Tocker v. Philip Morris Companies, Inc., 470 F.3d 481, 488 (2d Cir. 2006) (quoting Estate of Becker v. Eastman Kodak Co., 120 F.3d 5, 9 (2d Cir. 1997)).

Here, the SPD states that: "Your costs for the different MetLife Choices benefits are based on several factors:... Your Costs Depend on the Option You Choose and... [under "Medical"] Number of people you choose to cover and eligibility for coverage under Medicare." (Kravec Aff., Ex. 1, at 1-8 [Bates 00000010].) It also states: "Medicare coverage provides primary medical benefits for retirees once you are retired and reach age 65. At that time, MetLife Choices becomes a supplementary plan (secondary to Medicare.) In other words, coverage switches from the Comprehensive Medical Expense Plan to the Medicare Supplemental Plan." (Id. at M-48 [Bates 00000060].)

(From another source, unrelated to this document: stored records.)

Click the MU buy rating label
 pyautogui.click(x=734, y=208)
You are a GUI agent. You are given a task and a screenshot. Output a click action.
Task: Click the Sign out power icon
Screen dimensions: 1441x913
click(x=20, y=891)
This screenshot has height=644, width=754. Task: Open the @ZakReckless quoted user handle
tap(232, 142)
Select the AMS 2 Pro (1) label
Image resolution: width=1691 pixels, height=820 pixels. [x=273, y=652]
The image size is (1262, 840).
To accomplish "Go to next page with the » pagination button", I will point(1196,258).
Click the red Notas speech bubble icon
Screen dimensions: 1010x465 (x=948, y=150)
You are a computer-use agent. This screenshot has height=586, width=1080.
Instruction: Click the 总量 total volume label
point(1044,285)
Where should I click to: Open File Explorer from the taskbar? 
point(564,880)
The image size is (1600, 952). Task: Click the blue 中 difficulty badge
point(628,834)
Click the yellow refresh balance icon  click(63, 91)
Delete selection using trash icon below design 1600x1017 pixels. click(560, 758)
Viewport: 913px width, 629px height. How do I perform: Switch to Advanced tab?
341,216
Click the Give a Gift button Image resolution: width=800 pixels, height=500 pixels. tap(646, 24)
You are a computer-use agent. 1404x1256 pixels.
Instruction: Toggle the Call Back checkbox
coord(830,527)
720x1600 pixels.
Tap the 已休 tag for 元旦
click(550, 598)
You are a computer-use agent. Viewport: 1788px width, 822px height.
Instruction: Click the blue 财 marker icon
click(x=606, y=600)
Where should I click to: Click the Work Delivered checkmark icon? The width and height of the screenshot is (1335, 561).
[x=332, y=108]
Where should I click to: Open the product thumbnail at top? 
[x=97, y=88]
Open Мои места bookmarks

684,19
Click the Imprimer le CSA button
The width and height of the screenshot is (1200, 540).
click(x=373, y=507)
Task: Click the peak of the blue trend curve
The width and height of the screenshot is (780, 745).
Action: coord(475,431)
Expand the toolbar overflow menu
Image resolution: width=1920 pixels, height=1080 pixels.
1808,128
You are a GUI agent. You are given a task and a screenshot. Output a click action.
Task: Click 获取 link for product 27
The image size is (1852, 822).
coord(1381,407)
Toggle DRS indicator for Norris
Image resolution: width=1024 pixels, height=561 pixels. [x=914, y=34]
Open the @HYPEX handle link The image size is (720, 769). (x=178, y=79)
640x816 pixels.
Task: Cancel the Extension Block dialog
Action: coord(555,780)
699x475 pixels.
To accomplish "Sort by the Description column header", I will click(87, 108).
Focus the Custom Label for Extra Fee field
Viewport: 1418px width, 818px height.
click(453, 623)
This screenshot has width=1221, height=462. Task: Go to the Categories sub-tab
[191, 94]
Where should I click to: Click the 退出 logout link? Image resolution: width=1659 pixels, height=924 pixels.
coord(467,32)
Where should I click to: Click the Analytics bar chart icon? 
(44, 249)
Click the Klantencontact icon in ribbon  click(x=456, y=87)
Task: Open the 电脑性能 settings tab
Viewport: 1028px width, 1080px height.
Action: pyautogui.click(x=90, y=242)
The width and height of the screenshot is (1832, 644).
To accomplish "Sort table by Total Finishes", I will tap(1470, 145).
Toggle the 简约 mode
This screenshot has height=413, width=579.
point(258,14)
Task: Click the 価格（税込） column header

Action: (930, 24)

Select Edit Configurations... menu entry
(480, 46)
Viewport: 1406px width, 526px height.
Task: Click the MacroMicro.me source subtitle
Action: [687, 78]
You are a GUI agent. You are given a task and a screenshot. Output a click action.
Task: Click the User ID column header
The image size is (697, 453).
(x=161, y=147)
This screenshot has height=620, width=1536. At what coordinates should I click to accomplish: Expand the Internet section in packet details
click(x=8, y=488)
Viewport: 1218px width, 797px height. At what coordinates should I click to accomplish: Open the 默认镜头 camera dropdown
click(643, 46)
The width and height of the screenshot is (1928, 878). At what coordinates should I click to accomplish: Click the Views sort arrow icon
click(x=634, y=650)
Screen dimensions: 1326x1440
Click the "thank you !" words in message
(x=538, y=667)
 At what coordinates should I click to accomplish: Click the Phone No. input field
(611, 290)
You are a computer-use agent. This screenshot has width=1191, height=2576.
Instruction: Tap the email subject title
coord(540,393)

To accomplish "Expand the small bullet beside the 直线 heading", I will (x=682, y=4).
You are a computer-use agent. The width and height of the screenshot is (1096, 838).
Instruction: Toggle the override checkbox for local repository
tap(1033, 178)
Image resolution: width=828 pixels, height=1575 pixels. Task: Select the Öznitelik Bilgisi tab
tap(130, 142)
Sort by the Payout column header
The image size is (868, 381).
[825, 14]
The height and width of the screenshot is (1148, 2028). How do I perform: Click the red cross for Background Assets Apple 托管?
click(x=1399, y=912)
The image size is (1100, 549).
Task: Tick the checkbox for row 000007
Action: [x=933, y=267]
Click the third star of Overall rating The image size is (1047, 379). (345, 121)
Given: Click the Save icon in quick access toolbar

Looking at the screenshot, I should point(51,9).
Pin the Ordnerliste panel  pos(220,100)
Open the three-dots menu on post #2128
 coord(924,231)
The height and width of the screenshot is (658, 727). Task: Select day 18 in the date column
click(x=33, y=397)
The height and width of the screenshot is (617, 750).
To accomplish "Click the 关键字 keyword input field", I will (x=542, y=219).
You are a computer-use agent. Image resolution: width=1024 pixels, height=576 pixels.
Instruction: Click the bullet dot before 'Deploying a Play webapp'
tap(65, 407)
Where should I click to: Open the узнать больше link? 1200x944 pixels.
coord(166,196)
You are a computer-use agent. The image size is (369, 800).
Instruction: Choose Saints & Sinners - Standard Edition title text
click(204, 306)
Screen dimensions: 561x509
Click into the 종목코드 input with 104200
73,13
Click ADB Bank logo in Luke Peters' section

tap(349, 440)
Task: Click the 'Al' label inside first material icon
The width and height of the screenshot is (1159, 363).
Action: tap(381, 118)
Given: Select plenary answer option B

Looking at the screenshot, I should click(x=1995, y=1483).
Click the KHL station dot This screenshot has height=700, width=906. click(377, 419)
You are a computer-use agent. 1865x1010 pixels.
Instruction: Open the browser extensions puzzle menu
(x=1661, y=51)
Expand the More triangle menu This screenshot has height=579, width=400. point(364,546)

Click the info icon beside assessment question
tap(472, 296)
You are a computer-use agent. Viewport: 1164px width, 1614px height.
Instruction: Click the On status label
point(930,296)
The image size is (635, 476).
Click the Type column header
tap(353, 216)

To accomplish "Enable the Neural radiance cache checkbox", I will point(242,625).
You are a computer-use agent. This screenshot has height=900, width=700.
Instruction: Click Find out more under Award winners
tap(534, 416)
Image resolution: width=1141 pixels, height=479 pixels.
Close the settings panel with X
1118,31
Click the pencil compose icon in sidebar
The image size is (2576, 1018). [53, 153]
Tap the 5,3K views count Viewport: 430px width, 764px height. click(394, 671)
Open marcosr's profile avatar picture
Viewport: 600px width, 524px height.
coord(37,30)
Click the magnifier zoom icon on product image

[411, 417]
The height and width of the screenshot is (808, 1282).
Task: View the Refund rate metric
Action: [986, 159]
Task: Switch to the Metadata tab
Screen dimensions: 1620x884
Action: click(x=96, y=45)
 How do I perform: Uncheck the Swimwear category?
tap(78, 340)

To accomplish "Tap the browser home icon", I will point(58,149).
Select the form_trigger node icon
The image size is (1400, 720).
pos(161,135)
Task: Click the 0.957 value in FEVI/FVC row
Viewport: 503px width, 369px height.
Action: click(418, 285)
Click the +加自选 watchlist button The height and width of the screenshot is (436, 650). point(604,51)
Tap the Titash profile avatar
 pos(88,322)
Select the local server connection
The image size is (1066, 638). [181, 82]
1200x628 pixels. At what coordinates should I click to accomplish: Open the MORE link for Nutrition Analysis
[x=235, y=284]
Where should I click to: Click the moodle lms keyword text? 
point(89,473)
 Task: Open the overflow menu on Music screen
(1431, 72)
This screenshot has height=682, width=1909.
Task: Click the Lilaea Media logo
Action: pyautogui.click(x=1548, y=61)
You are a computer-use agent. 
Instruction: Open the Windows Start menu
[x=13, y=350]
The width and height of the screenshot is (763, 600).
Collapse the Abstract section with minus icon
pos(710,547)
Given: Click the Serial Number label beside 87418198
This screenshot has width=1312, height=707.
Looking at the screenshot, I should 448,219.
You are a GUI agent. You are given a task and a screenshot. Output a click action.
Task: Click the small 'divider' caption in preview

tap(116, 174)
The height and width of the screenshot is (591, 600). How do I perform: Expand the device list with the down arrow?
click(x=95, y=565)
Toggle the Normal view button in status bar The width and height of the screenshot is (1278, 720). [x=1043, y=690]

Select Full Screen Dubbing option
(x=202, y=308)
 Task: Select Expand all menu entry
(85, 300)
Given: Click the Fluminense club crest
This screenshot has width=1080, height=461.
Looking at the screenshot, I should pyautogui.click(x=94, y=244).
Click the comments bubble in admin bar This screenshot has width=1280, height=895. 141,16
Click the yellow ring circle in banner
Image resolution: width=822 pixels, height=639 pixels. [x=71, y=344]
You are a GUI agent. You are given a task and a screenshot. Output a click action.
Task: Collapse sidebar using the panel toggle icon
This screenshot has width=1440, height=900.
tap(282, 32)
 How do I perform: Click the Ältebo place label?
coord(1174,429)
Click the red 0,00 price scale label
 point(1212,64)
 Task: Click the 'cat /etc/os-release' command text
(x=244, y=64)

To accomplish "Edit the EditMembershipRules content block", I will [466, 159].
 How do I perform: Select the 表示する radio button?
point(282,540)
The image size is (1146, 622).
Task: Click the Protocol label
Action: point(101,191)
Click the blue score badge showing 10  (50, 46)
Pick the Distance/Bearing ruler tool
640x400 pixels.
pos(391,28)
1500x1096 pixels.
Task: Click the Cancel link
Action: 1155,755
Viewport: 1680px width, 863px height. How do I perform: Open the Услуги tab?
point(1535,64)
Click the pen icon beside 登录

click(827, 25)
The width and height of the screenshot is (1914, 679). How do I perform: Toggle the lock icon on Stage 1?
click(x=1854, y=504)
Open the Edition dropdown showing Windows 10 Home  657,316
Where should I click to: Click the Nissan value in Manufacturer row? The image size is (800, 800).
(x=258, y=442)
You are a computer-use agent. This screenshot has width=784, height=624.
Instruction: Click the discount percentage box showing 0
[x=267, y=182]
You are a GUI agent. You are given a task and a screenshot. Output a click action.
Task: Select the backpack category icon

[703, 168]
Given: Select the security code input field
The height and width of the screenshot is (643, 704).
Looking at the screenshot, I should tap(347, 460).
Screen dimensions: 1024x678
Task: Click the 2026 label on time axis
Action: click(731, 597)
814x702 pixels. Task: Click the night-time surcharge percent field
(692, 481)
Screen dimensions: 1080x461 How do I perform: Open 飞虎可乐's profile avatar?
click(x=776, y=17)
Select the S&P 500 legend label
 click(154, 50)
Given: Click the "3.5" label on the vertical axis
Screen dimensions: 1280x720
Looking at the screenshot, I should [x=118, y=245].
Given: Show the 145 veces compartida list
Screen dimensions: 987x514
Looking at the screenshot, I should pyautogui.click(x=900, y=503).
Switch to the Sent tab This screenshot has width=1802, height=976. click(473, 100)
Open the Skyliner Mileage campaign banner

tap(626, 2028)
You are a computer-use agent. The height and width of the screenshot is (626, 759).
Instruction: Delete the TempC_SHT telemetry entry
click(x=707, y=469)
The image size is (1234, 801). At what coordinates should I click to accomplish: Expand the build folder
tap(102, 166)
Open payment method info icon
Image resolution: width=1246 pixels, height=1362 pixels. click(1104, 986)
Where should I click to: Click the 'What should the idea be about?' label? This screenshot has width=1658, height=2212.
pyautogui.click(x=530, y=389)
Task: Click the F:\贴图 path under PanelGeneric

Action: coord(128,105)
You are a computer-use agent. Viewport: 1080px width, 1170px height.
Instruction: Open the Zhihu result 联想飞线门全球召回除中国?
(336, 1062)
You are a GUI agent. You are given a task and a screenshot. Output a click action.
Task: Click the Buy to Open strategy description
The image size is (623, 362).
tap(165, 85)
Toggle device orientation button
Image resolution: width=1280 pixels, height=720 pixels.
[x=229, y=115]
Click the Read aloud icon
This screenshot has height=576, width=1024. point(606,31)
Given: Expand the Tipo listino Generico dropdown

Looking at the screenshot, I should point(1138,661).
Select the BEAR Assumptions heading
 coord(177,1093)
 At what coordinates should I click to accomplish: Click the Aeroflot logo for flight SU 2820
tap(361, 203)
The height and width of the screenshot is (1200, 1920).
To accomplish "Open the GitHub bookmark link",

The first thing that is noticeable is that the SPD, as plaintiff points out, does not describe any requirement that Plan participants notify MetLife in the event they become Medicare eligible prior to age 65. On the other hand, it does not indicate that Plan participants will be given the benefit of a lower premium upon becoming Medicare eligible prior to 65.

So far, the Court does not find fault with the documentation at issue. Plaintiff has not shown that the documentation -- Retirement Letters, Decision Books or enrollment package documents -- contradicts the SPD in any way, nor is it unreasonable that MetLife should require retired Plan participants to advise it should they become Medicare eligible prior to 65, since that is not a fact that MetLife could expect to become automatically aware of from any other source.

However, there is another problem. As plaintiff points out in her Response in Opposition, Section III, MetLife has not explained why Plan participants must notify MetLife in the event they become Medicare eligible before 65, i.e. that, if they do so, their premium will be reduced when MetLife Choices becomes a supplementary plan to Medicare, and that, if they fail to notify MetLife of pre-65 Medicare eligibility, they will not have the benefit of the reduced premium. The documentation made available to Plan participants -- the SPD, the Retirement Letters, Decision Books, and the materials distributed with it -- does not "explain[] the full "import" of the requirement that they notify MetLife of pre-65 Medicare eligibility. See Chambless v. Masters, Mates & Pilots Pension Plan, 772 F.2d 1032, 1040 (2d Cir. 1985).

For the foregoing reasons, defendant's motion for partial summary judgment is denied.*fn2.